Retype the records starting with the line containing "Viewport: 1024px width, 900px height." and going on through the line containing "I will 189,174.", keeping every character the same.

## Records supplied
* Start *

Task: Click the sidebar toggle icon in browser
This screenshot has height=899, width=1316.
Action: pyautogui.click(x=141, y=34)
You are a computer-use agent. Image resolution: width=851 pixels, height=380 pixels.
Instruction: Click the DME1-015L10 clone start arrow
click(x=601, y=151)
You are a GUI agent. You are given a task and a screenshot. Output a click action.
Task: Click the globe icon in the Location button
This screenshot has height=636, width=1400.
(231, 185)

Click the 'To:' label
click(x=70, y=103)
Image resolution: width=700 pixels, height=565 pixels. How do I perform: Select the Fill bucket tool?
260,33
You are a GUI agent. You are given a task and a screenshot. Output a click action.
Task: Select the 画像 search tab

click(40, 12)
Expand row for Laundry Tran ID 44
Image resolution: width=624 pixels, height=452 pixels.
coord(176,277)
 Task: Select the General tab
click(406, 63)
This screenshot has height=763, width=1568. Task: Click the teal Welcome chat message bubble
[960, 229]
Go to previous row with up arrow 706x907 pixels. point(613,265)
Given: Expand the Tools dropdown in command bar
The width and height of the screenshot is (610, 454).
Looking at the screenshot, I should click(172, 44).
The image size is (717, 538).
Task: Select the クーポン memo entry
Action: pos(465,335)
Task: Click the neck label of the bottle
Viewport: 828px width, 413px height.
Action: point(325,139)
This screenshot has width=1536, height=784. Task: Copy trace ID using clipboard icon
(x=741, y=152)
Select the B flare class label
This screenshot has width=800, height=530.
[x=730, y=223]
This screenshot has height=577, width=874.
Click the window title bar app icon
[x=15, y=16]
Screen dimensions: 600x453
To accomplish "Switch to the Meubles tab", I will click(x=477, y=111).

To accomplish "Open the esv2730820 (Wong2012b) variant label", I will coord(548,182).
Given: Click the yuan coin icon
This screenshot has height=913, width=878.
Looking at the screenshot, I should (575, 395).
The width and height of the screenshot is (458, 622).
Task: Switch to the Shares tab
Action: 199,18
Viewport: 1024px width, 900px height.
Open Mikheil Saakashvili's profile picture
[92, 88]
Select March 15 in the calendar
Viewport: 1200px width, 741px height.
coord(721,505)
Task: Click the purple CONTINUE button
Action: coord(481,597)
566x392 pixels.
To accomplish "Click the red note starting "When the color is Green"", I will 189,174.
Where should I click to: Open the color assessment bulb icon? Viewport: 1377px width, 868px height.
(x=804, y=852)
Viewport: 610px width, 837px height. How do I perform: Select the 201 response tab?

* End *

## Answer for this exercise
Viewport: 1024px width, 900px height.
Open Mikheil Saakashvili's profile picture
[92, 88]
Select March 15 in the calendar
Viewport: 1200px width, 741px height.
coord(721,505)
Task: Click the purple CONTINUE button
Action: coord(481,597)
566x392 pixels.
To accomplish "Click the red note starting "When the color is Green"", I will 189,174.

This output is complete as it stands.